The check rubric type
The check rubric type is a variation of the relative rubric type. The existing relative rubric type evaluates a formula stored in a cell C of the key file using the submission file’s corresponding cell references and compares the result to the evaluated value of the cell C in the submission file. The check rubric type also employs a similar relative grading strategy, but compares the result of the formula’s evaluation on the submission file to a given cell’s evaluated value in the key file rather than in the submission file.
As an example suppose we want to check that the value of the submission cell B1 is greater than the value of the submission cell B2. In the key file, we can enter the formula =B1 > B2 in a cell A1. We can pick another cell A10 in the key file to specify the expected result of this formula. Suppose we pick A10 for this purpose: we enter TRUE in this cell, which stipulates that B1 > B2 in the submission file. The rubric note on A1 could look like this (in this case, with an alternative cell defined as well):
Suppose in the submission file, the cell B1 evaluates to 4 and B2 evaluates to 5. Then the score for cell A1 will be 0 for submission because the formula B1 > B2 evaluates to FALSE, but should be TRUE. Note that, unlike in the relative rubric type, the cell A1 of the submission file is not used in this grading strategy.
The expected result can also be stored directly in the cell A1 itself of the key file. We could do this if the formula B1 > B2 in fact evaluates to TRUE in the key file itself. Then the result property can omitted in the rubric note, like this:
rubric:
score: 2
type: check
alt_cells:
- F10
Here is another example using a numeric comparison. This time the key cell A1 contains the formula =B1 + B2 and A10 contains the expected result 8.95. (The result cell cannot contain a formula for now: it needs to be a constant and the grader will not evaluate the formula if a formula is entered in the result cell. We will change this later so the the result cell can also contain a formula.) The rubric note on A1 would also admit the delta property because the result is numeric. It could look like this:
A1’s score will be 2 in this variation since the key cell’s formula evaluates to 9 on the submission file and is within a margin of 0.1 of the expected result 8.95.
Negative grading
Negative grading is a common strategy that applies deductions based on each submission mistake. It is used in cases where the student is expected to submit a correct solution for a graded component, and instead of receiving a positive score for the correct solution, the student receives a penalty (a negative score) for an incorrect one. In PysheetGrader, negative grading is implemented by a new grading property whose value is negative. This allows a negative score to be assigned to a graded cell. If the submission cell passes the negative rubric specification, it is assigned a zero score (no deduction). If not, the submission cell is deemed incorrect, and the specified negative cell score is applied as a deduction on the total score. In case of a deduction, a feedback message is added to the grading row of that cell in the report. The maximum score for a negatively graded cell is zero whereas in positive grading, the maximum score is the score property’s value.

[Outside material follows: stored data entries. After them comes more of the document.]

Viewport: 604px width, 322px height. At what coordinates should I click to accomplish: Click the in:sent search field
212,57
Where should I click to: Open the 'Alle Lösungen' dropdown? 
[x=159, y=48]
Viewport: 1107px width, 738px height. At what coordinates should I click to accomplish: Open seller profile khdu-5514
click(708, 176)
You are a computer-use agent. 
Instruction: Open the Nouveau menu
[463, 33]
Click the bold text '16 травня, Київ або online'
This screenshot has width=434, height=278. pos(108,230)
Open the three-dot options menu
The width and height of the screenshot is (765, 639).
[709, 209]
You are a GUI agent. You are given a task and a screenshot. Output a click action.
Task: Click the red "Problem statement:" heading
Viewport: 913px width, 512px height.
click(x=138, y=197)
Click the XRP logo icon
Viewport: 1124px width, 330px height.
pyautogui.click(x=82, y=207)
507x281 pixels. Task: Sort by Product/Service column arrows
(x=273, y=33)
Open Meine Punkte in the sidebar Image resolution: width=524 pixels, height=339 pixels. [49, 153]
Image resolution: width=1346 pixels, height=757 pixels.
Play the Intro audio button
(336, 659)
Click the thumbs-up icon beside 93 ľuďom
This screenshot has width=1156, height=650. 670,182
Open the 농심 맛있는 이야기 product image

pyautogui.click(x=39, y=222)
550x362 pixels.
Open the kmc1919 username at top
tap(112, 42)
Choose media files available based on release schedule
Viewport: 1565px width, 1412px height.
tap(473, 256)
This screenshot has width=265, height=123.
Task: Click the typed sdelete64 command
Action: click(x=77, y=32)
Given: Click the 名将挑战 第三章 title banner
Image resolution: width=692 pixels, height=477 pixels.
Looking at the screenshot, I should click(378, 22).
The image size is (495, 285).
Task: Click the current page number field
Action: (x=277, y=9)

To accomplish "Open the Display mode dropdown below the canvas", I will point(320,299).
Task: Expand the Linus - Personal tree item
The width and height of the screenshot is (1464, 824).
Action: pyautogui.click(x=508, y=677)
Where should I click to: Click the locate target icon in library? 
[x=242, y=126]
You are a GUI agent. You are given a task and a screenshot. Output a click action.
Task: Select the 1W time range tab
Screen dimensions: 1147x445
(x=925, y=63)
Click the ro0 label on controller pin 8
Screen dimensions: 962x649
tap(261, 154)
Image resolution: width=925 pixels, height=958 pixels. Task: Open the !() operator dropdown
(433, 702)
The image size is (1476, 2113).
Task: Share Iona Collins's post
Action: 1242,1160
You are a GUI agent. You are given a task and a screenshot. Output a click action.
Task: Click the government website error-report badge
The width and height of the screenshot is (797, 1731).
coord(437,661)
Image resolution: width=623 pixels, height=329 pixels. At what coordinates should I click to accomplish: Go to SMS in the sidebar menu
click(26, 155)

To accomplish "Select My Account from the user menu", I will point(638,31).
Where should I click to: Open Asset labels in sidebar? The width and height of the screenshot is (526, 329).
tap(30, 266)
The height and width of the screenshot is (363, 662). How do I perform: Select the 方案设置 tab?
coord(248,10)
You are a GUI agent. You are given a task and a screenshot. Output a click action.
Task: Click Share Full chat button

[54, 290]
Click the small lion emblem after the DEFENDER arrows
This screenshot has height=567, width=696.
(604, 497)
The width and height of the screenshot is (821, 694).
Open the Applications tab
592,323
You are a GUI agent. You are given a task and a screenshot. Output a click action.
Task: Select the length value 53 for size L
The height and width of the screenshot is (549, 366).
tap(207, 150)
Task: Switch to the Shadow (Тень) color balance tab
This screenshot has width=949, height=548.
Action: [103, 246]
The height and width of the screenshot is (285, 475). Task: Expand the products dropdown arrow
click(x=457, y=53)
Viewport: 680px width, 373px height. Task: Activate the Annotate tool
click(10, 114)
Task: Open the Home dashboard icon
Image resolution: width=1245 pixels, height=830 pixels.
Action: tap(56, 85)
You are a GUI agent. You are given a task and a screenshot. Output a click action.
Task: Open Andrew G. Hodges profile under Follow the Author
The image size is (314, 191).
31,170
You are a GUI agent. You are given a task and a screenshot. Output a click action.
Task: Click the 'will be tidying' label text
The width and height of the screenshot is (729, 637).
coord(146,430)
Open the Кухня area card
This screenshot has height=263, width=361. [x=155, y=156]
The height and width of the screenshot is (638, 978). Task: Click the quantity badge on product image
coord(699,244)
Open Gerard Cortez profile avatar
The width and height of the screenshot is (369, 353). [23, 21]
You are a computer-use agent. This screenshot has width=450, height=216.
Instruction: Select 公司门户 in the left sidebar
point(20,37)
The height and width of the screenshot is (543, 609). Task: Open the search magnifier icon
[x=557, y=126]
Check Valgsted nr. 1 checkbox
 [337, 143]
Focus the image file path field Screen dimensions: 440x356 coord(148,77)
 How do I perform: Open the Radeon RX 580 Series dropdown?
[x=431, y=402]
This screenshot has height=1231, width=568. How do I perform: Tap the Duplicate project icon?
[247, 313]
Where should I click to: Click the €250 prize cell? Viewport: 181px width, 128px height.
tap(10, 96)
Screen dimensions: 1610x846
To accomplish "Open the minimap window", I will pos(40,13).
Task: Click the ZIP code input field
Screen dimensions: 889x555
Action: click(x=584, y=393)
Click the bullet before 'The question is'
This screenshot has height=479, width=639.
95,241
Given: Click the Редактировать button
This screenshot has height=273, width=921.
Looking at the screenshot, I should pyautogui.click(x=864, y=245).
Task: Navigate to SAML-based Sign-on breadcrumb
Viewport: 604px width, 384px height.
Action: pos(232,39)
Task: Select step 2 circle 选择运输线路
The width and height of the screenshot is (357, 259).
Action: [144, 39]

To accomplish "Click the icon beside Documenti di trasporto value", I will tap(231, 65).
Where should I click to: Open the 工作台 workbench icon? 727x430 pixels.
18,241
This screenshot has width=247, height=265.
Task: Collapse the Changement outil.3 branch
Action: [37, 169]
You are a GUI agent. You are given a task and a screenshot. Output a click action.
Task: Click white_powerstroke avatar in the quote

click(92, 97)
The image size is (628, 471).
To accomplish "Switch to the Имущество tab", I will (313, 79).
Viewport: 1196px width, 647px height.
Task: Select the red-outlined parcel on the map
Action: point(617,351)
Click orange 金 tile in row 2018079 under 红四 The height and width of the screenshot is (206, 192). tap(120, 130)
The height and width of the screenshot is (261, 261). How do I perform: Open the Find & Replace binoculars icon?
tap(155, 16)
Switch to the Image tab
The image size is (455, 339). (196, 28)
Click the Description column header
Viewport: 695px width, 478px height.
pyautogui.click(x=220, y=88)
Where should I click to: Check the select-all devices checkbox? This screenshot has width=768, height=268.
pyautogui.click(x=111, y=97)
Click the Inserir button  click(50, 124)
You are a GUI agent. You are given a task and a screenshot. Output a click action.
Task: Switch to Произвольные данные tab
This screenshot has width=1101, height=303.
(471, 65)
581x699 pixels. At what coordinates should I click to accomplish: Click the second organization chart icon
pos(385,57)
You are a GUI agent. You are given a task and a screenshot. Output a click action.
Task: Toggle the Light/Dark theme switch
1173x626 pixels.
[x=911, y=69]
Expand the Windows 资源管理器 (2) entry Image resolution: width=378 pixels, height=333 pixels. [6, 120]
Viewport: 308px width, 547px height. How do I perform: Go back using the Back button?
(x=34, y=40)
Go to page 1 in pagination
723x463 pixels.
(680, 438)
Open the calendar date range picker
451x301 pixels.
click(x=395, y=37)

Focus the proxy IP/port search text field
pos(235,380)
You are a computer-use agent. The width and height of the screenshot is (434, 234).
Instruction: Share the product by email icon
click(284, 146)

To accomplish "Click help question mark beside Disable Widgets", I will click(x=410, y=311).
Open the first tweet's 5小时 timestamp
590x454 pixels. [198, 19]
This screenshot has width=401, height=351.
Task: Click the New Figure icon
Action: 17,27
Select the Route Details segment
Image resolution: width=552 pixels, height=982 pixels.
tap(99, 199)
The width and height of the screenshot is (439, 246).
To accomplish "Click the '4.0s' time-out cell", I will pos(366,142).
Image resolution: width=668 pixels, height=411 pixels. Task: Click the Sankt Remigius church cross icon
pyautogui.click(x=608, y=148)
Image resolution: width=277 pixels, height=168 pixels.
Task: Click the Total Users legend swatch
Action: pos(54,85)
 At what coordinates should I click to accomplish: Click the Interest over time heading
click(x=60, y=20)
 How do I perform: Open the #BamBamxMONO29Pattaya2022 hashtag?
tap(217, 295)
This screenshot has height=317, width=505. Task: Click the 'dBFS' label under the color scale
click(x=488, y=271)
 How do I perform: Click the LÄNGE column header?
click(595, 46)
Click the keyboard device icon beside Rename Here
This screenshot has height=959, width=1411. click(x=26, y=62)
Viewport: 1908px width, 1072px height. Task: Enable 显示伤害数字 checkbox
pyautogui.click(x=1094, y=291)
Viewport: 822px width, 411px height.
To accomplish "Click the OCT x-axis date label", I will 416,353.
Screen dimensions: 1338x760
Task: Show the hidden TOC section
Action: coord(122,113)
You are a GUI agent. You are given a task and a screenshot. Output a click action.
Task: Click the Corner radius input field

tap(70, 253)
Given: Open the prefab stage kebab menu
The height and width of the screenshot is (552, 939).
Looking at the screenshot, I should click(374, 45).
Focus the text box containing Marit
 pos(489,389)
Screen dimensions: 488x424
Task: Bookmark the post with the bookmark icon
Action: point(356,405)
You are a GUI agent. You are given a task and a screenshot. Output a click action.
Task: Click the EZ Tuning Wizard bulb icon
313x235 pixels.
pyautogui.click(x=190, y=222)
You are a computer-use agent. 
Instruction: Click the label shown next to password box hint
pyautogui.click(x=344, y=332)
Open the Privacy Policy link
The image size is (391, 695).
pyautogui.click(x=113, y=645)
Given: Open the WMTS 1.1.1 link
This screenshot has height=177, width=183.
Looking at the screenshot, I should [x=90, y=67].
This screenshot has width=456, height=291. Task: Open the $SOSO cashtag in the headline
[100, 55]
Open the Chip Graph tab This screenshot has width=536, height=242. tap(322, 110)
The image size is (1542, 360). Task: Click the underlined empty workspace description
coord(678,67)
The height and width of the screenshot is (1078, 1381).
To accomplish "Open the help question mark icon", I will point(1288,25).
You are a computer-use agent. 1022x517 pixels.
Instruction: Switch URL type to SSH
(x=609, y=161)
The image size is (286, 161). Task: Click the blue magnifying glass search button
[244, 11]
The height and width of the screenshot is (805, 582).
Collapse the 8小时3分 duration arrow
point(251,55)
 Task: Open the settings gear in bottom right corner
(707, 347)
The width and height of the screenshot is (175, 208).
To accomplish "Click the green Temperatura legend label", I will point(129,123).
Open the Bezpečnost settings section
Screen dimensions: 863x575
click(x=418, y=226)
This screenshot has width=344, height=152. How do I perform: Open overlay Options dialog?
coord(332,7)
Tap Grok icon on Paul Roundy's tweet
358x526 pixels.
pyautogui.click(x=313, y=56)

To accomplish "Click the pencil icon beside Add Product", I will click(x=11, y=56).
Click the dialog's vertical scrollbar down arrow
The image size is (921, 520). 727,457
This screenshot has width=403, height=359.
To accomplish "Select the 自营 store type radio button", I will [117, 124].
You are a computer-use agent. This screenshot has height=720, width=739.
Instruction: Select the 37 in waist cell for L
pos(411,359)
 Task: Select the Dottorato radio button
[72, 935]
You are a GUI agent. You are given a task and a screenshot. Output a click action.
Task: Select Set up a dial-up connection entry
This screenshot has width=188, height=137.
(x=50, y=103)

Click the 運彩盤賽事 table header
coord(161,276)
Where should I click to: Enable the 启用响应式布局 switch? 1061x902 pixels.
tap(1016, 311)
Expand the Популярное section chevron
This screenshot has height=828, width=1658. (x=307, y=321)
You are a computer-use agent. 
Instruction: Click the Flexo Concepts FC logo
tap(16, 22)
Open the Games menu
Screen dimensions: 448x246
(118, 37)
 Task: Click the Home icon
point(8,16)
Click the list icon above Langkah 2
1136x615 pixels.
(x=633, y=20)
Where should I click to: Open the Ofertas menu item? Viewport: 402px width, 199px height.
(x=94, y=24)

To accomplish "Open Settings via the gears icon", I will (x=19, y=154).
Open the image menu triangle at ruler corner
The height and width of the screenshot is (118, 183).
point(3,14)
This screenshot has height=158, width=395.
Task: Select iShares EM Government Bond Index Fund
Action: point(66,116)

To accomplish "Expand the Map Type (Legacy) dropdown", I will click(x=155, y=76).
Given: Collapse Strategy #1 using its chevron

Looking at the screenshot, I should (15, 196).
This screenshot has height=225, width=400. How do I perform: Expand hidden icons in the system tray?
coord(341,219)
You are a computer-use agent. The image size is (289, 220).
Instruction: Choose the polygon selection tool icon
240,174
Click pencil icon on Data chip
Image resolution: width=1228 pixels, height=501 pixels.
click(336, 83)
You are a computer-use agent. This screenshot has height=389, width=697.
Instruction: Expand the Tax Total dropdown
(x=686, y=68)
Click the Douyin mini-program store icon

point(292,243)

To use negative grading, the rubric note must include the grading property:
rubric:
grading: negative
...
If the grading property is omitted, its default value is positive, and the grader uses the normal positive grading behavior. The following rubric note explicitly specifies a normal, positively graded cell (in which case, the grading property can safely be omitted):
rubric:
grading: positive
...
As an example, suppose the key cell A1 contains the formula =A2 + B1 with this rubric note:
rubric:
grading: negative
type: formula
score: -5
If the submission cell A1 contains the formula =A3 + B1, the submission cell will be incorrect (the submission cell’s formula doesn’t match the key cell’s formula), the corresponding grading row in the HTML report will be red (representing a failure, with a corresponding feedback message), and a deduction of -5 will be applied to the submission’s total score. However, if the submission cell A1 contains the formula =B1 + A2, the cell is correct (the key and submission formulas match), and its score will equal zero (the corresponding grading row in the HML report will be green).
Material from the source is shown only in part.